Perscription Drugs

Menstuff® has compiled the following information on Perscription Drugs.

Real Time Death Toll as of

Bad Combinations: Drug interactions you and your doctors need to worry about.
Drug Expiration Dates: Take Them Seriously
90-Days Painkiller Supplies Endorsed by DEA


Drug Expiration Dates: Take Them Seriously

You grab an aspirin or uncover a prescription drug that used to soothe your back pain -- and then notice the expiration date is long past.

Should you use the medicine, or not?

Some pharmaceutical experts are fond of pointing to a study done for the U.S. Army that found that many drugs were still usable nearly five years after the expiration date. But other experts say it isn't worth the risk and you should toss old drugs.

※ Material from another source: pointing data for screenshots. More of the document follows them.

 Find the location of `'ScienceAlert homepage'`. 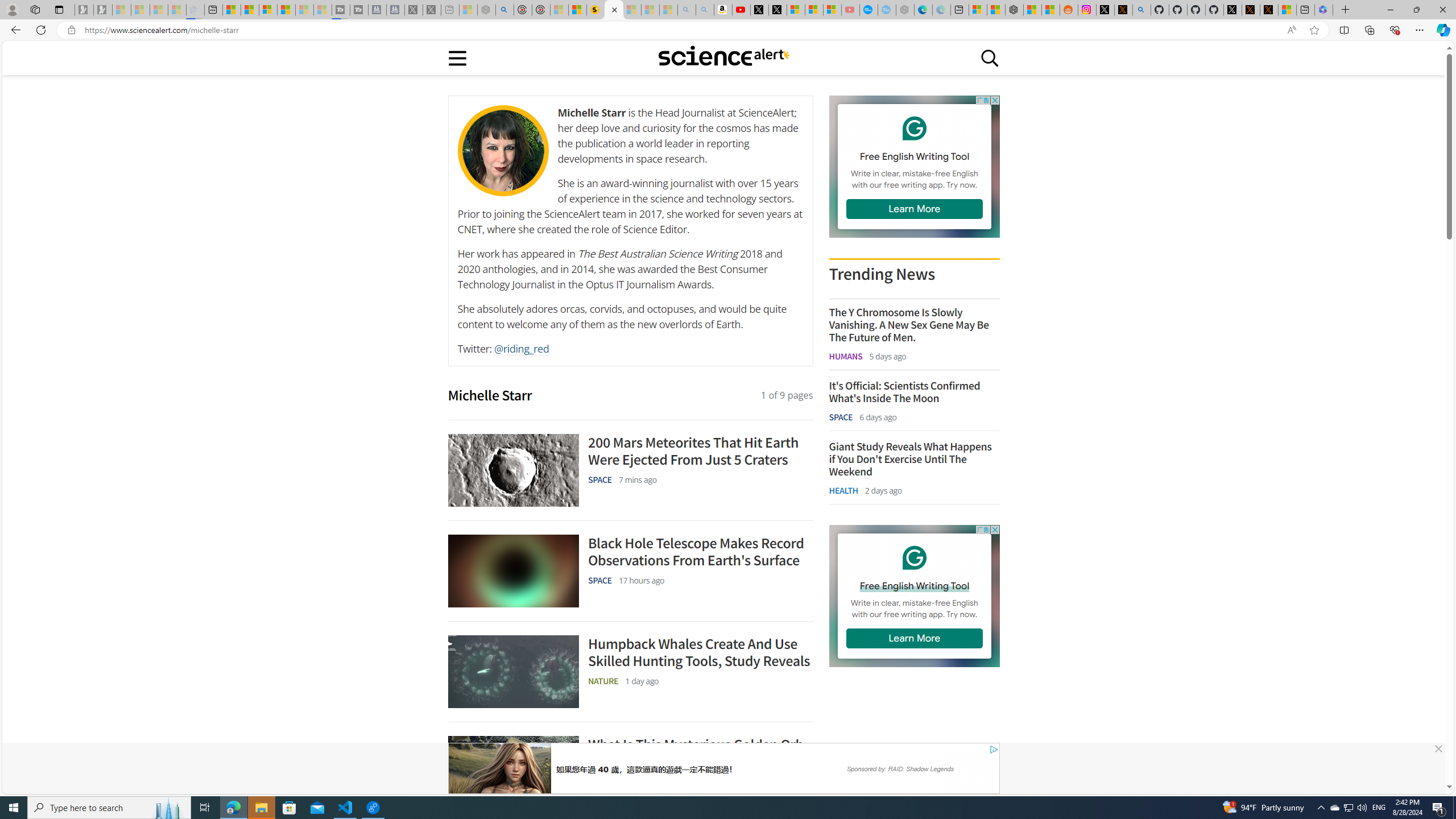

'ScienceAlert homepage' is located at coordinates (723, 57).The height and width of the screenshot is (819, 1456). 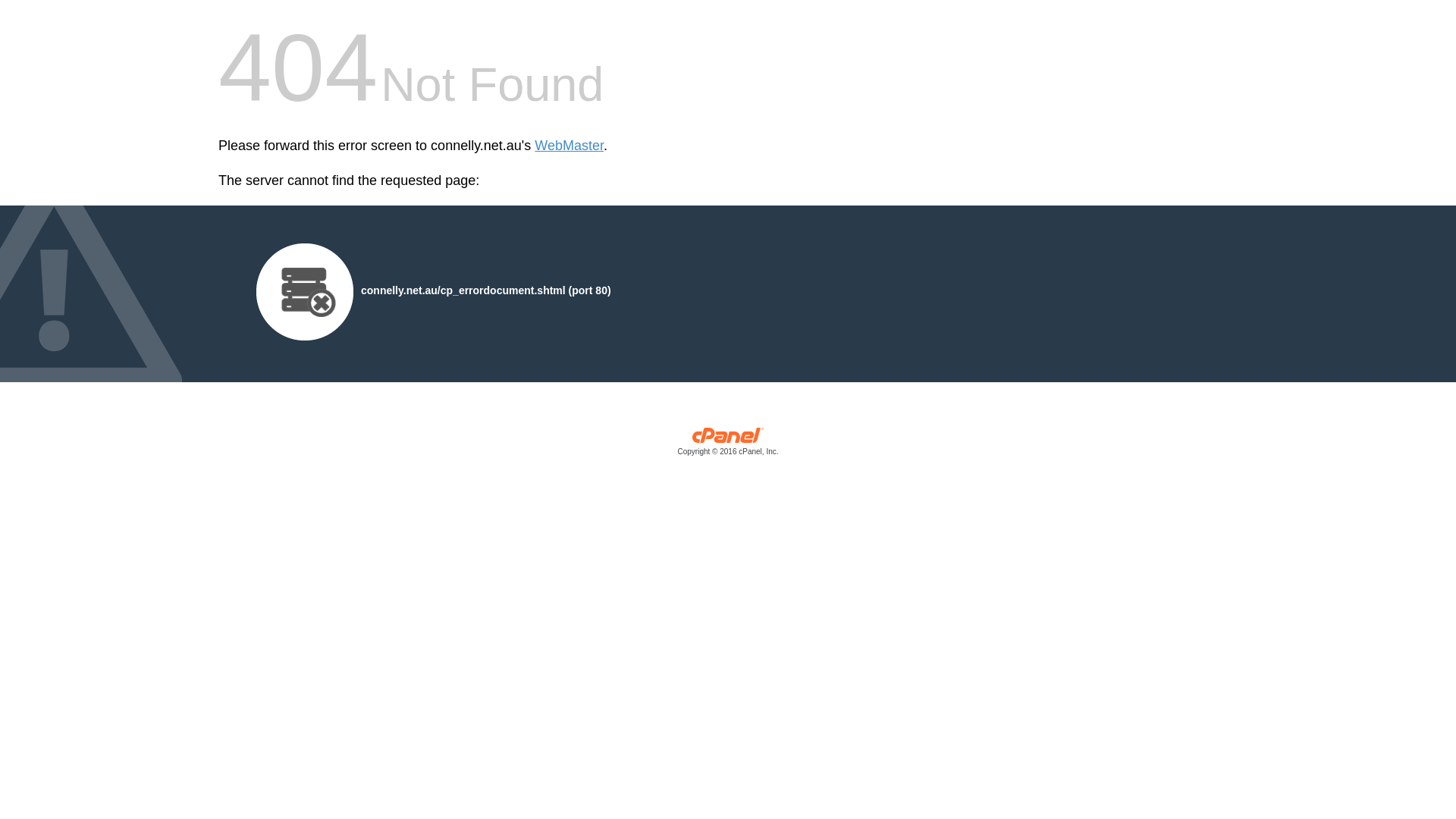 What do you see at coordinates (535, 146) in the screenshot?
I see `'WebMaster'` at bounding box center [535, 146].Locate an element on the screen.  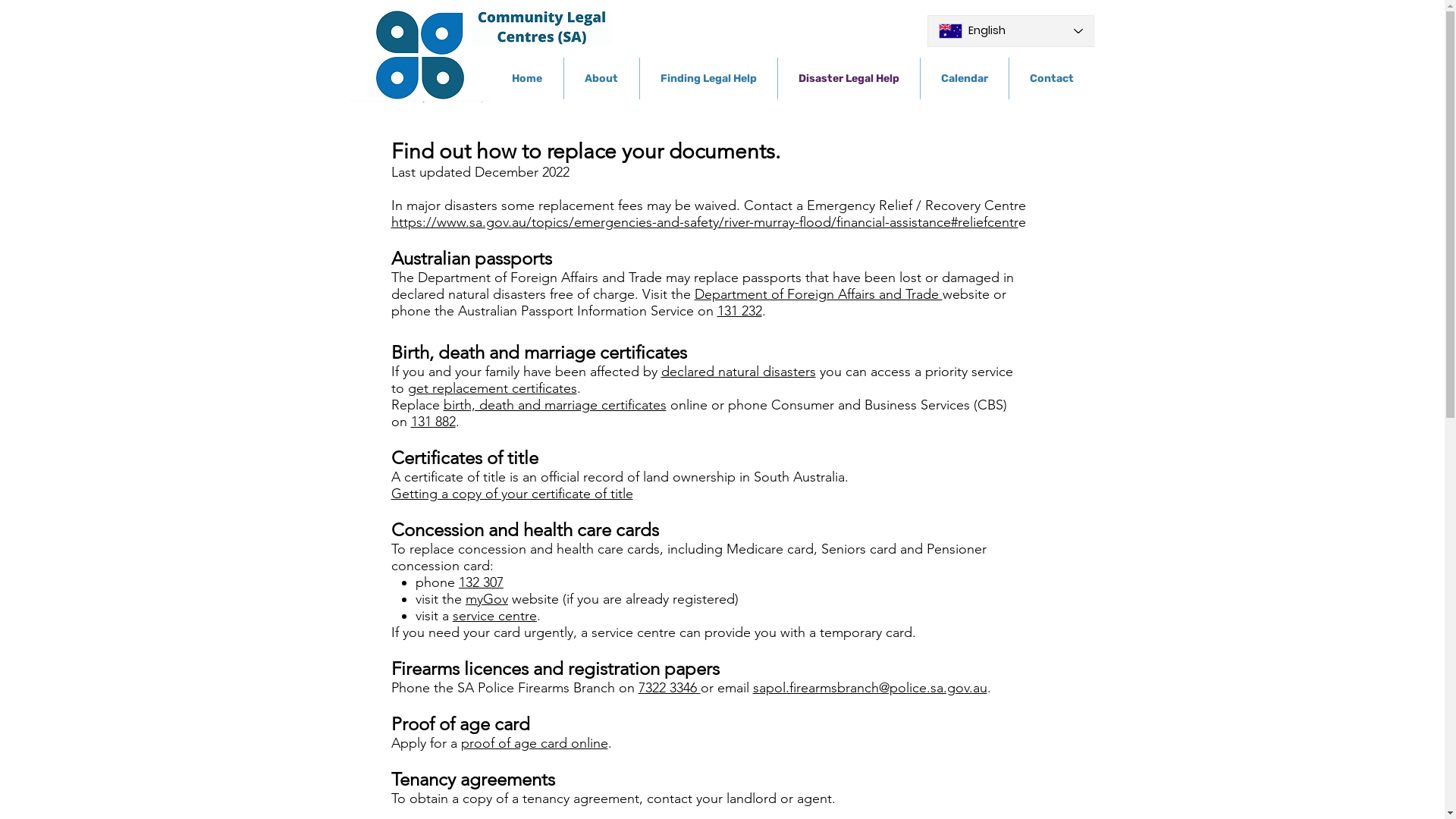
'Department of Foreign Affairs and Trade ' is located at coordinates (817, 294).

The Army study was presented at the 2002 U.S. Food and Drug Administration science forum. The review examined 96 different drugs, and included 1,122 lots in all, and found that 84 percent remained stable 57 months beyond the expiration date.

But even the researchers, in their report, said the additional stability period is "highly variable," depending on the drug.

"I would take expiration dates seriously," said Cynthia LaCivita, a pharmacist and director of clinical standards and quality for the American Society of Health-System Pharmacists, in Bethesda, Md.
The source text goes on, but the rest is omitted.